A DAY IN A LIFE OF AN AFRICAN SCHOOL GOING CHILD
In Africa, normally a child is not told to go to school the first day of his/her school life, or is not taken by the parents to be registered on his first day of school. The child alone, due to the harsh conditions at home will try to seek refuge in a school nearby, thus this becoming the beginning of his academic journey. in a neighborhood where there are school going kids, the other child who does not school may follow them just for the sake of playing with them. This is all credit to the fact that almost all the schools in rural Africa are missionary founded, or government aided schools but with the help of humanity organisations like United Nations; these organisations therefore provide food and study materials for the pupils. When i first went to school, i followed my older siblings just to play with them because i used to get bored at home alone. So, i enrolled in primary school just like that without which i could have joined school when i was too old enough just like the rest of kids in the neighborhood. That means that i started school earlier than most of my peers, something rare in an African rural setting. nursery school is never heard of.
It's a common thing to find a parent who does not know which class or grade their child has reached in school, leave alone how they perform or what they eat in that so called school. its a norm, and even the children themselves understand that its supposed to be like that. My own mother up to now doesn't know what i study,...but now she has knowledge that i will be working with the hospital people, but doing what?! my father, being literate enough at least knows what i was studying and sometimes would take a look at my report card. Though he contributed less in my education, he was and has been the source of my inspiration. He would say, "dmongz (my father also calls me that way), you also know that there is nothing i can give you, but what i know is that you are always the best in what you do, and i believe in you, and i pray to the God to help you along the way". To me, knowing exactly that my father can't even afford to constantly buy me lunch in school, that was the best compliment anybody has eve given to me, and i live for that.
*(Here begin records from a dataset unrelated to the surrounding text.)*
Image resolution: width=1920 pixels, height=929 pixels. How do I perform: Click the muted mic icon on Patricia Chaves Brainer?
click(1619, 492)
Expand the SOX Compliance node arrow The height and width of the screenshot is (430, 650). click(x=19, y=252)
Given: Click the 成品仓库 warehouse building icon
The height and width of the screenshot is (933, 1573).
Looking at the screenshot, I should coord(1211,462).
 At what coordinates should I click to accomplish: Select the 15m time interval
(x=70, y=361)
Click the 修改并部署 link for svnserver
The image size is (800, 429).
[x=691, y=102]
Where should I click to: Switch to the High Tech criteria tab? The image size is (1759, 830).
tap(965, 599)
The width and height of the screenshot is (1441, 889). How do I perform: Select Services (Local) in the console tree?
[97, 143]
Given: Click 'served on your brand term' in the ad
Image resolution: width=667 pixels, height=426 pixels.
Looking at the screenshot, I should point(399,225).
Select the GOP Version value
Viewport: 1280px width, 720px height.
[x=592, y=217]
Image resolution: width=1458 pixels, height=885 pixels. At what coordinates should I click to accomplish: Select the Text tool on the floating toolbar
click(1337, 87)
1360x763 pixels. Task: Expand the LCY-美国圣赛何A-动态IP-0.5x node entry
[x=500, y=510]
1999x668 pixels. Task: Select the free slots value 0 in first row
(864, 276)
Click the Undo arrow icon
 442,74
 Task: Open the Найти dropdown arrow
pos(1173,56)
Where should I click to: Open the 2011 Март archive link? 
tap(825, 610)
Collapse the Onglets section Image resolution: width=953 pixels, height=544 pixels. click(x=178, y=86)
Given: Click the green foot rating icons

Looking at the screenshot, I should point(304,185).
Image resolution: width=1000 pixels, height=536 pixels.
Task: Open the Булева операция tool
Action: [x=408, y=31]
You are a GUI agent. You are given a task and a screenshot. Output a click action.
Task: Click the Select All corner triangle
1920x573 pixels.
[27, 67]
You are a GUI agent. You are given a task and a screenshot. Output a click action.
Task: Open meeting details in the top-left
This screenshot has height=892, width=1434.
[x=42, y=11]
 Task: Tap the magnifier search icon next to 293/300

For us we have survived, and we still survive on scholarships as a way to study. you either enroll in school through the help of a missionary, or through an academic scholarship after showing special academic excellence. We have government schools and missionary schools; all these offer free education in primary school except for minimal fees like for processing report cards and grinding maize in the mill to make flour. However for one to join secondary school, you either do it though an academic scholarship after being the best in primary school or through the help of a missionary you befriended in a catholic monastery. The parents can't afford to pay secondary education which at times is around US$50 (but paid twice a year), and so if you can't make it through those scholarships, you end up being back home and branded "unsuccessful", and thats the start of your new life as a villager: and if you can't humble yourself as a farmer (farmers are taken as peasants and low class in our tribe), then you will certainly become a herdsman/a raider/cattle rustler (which villagers in our tribe take as a heroic work) and therefore possibly meet your death in the process. But there are some children who will make it to school through their parents paying for them, these are the children of the businessmen in towns and the few civil servants/government workers; the few who chose to be educated those days when our fathers were still hiding in the bushes.
As for me, after completing primary school in Kacheri Primary School, a government aided school with the help of christian missionaries; here free food was provided by World Food Program and free study materials by UNICEF. I later enrolled in a catholic founded secondary school with the help of my uncle (he was a police officer and so could afford). My uncle paid only first term though he would pay later than the rest of the people, and later in the second term i got a school academic bursary for being the best student in my first term. I later joined A level through a scholarship from Brac Uganda under funding from MasterCard Foundation for being the best student in the region(O level). Now am studying a degree of medicine and surgery under the State House of Uganda scholarship.
All the above is true, and if i were writing fiction i could be lying. take into account a normal Kararmojong school child, in northeastern Uganda.